### Task requirements
Output exactly the lines below, starting with the line that has "Task: Click the quiz" and going on through the line that has "Click AttackeR's Kills progress bar", both included, and no other lines.
++++ Data excerpts
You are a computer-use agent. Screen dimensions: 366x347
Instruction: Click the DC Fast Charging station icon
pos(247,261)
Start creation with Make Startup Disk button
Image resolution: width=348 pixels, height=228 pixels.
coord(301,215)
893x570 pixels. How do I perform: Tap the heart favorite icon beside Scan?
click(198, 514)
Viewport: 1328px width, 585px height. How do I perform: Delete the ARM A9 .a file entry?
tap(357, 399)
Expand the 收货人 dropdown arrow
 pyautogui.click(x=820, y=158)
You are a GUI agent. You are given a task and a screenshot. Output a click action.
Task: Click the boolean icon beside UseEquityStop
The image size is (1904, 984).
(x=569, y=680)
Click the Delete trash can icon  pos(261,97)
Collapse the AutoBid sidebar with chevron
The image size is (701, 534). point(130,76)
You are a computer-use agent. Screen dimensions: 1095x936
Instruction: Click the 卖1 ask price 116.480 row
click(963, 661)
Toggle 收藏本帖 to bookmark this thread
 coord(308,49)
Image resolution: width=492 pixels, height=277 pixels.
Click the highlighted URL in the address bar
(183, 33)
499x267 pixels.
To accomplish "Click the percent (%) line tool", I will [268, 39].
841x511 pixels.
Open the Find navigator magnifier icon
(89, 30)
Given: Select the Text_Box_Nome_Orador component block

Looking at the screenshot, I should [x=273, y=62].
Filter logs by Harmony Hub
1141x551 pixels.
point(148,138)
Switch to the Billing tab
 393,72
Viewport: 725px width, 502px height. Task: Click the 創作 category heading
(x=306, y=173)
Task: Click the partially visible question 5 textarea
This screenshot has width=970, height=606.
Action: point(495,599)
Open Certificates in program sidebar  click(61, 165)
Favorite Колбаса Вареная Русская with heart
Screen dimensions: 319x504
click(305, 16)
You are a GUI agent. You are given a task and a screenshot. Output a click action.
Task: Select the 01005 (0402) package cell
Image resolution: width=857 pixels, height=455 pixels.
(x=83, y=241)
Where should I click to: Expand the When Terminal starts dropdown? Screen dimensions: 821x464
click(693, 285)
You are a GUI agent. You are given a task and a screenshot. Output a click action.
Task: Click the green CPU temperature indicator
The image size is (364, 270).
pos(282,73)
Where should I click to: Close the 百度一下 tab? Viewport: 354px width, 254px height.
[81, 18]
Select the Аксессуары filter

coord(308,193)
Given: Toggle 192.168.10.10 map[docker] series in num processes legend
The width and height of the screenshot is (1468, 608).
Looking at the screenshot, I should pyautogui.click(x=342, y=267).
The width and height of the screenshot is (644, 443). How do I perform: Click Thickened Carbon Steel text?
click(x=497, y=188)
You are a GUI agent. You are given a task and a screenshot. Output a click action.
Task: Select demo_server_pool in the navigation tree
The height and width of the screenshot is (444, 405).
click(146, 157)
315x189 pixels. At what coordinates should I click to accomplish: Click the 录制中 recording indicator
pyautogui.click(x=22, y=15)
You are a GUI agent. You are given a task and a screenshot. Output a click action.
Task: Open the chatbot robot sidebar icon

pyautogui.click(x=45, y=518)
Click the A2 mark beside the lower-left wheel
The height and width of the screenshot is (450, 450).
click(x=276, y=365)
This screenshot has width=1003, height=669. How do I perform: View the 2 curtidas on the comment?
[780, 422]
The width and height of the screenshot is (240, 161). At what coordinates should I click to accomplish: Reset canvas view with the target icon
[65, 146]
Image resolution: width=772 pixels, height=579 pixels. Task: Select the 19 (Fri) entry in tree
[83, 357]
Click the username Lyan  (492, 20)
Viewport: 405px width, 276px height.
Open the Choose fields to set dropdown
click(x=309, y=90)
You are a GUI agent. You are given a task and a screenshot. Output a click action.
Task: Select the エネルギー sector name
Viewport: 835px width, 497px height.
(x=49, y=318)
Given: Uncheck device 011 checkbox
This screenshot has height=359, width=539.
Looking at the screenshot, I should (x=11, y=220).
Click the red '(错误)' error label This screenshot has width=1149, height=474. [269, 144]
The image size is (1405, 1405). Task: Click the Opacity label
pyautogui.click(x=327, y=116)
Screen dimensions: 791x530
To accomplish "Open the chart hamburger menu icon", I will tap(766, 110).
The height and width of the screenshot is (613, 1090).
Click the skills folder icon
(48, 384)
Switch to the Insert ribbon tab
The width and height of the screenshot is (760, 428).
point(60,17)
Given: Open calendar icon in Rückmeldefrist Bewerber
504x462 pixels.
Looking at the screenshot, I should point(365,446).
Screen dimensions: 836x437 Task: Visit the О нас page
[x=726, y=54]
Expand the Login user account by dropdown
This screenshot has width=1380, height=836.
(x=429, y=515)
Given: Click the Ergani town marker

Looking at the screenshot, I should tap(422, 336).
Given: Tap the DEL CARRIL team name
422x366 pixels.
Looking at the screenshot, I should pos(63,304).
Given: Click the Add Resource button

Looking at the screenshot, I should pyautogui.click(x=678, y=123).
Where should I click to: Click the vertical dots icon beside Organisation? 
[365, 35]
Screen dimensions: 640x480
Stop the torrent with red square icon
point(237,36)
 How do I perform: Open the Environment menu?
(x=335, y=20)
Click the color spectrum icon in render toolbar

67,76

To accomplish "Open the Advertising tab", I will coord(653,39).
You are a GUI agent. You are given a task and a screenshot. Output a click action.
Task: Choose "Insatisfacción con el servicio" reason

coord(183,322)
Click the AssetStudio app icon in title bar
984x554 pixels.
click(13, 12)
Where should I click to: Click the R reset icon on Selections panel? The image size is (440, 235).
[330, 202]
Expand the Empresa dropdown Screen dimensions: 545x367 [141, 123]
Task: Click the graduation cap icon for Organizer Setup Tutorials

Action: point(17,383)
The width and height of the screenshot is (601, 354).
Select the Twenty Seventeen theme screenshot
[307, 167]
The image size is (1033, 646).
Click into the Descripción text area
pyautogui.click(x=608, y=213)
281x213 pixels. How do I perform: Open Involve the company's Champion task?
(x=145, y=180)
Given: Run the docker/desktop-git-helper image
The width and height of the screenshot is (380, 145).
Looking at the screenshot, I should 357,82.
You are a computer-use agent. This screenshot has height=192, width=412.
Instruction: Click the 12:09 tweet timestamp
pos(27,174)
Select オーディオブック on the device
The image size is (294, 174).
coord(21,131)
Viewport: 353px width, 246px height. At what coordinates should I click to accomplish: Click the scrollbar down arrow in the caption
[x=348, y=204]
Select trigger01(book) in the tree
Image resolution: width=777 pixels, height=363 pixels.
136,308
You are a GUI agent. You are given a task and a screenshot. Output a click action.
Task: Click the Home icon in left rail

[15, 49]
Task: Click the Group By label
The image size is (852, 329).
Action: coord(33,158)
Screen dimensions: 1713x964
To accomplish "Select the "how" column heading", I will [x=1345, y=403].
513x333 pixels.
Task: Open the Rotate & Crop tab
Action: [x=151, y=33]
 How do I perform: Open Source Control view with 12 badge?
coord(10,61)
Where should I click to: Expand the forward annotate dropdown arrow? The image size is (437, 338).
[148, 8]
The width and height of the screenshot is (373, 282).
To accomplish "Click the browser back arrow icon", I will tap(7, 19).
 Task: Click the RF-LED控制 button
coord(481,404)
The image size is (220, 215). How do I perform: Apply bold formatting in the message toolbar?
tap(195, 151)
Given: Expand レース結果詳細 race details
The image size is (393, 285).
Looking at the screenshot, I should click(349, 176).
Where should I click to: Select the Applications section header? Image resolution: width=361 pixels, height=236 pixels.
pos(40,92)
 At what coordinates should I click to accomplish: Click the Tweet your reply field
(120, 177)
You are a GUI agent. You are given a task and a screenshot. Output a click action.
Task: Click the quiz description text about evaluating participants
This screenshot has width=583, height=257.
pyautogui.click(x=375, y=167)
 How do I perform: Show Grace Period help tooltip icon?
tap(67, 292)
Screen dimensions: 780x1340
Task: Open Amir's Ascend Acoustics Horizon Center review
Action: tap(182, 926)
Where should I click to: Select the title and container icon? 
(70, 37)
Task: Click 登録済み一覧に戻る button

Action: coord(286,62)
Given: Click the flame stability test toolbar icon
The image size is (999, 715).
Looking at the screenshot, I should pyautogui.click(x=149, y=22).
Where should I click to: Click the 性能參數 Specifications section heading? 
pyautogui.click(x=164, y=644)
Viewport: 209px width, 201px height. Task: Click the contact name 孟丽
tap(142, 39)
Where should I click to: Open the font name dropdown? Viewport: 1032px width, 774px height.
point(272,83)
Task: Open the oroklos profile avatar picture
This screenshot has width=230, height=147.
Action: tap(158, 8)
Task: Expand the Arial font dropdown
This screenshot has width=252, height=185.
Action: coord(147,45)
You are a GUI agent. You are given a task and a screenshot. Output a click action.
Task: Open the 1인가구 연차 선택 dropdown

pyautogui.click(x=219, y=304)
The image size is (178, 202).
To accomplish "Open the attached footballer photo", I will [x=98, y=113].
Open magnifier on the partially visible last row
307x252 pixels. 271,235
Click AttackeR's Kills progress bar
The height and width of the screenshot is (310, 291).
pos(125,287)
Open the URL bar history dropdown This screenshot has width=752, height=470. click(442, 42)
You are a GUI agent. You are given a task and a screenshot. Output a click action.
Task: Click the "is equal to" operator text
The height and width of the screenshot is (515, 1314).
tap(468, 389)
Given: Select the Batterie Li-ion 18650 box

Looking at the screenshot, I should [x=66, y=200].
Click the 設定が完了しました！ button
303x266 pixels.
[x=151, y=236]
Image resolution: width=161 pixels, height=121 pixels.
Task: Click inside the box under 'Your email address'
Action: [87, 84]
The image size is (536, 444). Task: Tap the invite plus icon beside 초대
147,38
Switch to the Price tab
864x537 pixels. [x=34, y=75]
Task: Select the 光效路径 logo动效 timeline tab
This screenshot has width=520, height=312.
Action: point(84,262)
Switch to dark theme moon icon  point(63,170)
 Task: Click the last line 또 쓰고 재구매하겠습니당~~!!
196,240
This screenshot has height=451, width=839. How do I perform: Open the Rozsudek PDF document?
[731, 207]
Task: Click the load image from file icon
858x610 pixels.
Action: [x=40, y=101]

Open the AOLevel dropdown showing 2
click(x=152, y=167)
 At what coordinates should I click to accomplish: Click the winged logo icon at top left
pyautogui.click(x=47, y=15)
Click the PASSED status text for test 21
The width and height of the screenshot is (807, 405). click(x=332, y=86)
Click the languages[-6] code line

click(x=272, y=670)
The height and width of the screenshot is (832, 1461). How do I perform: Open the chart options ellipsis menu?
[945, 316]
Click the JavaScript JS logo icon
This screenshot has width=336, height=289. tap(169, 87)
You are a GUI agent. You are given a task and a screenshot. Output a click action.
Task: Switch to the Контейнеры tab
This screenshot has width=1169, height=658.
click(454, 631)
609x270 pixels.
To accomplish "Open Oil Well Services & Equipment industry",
++++++++
### Your solution
Task: Click the quiz description text about evaluating participants
This screenshot has width=583, height=257.
pyautogui.click(x=375, y=167)
 How do I perform: Show Grace Period help tooltip icon?
tap(67, 292)
Screen dimensions: 780x1340
Task: Open Amir's Ascend Acoustics Horizon Center review
Action: tap(182, 926)
Where should I click to: Select the title and container icon? 
(70, 37)
Task: Click 登録済み一覧に戻る button

Action: coord(286,62)
Given: Click the flame stability test toolbar icon
The image size is (999, 715).
Looking at the screenshot, I should pyautogui.click(x=149, y=22).
Where should I click to: Click the 性能參數 Specifications section heading? 
pyautogui.click(x=164, y=644)
Viewport: 209px width, 201px height. Task: Click the contact name 孟丽
tap(142, 39)
Where should I click to: Open the font name dropdown? Viewport: 1032px width, 774px height.
point(272,83)
Task: Open the oroklos profile avatar picture
This screenshot has width=230, height=147.
Action: tap(158, 8)
Task: Expand the Arial font dropdown
This screenshot has width=252, height=185.
Action: coord(147,45)
You are a GUI agent. You are given a task and a screenshot. Output a click action.
Task: Open the 1인가구 연차 선택 dropdown

pyautogui.click(x=219, y=304)
The image size is (178, 202).
To accomplish "Open the attached footballer photo", I will [x=98, y=113].
Open magnifier on the partially visible last row
307x252 pixels. 271,235
Click AttackeR's Kills progress bar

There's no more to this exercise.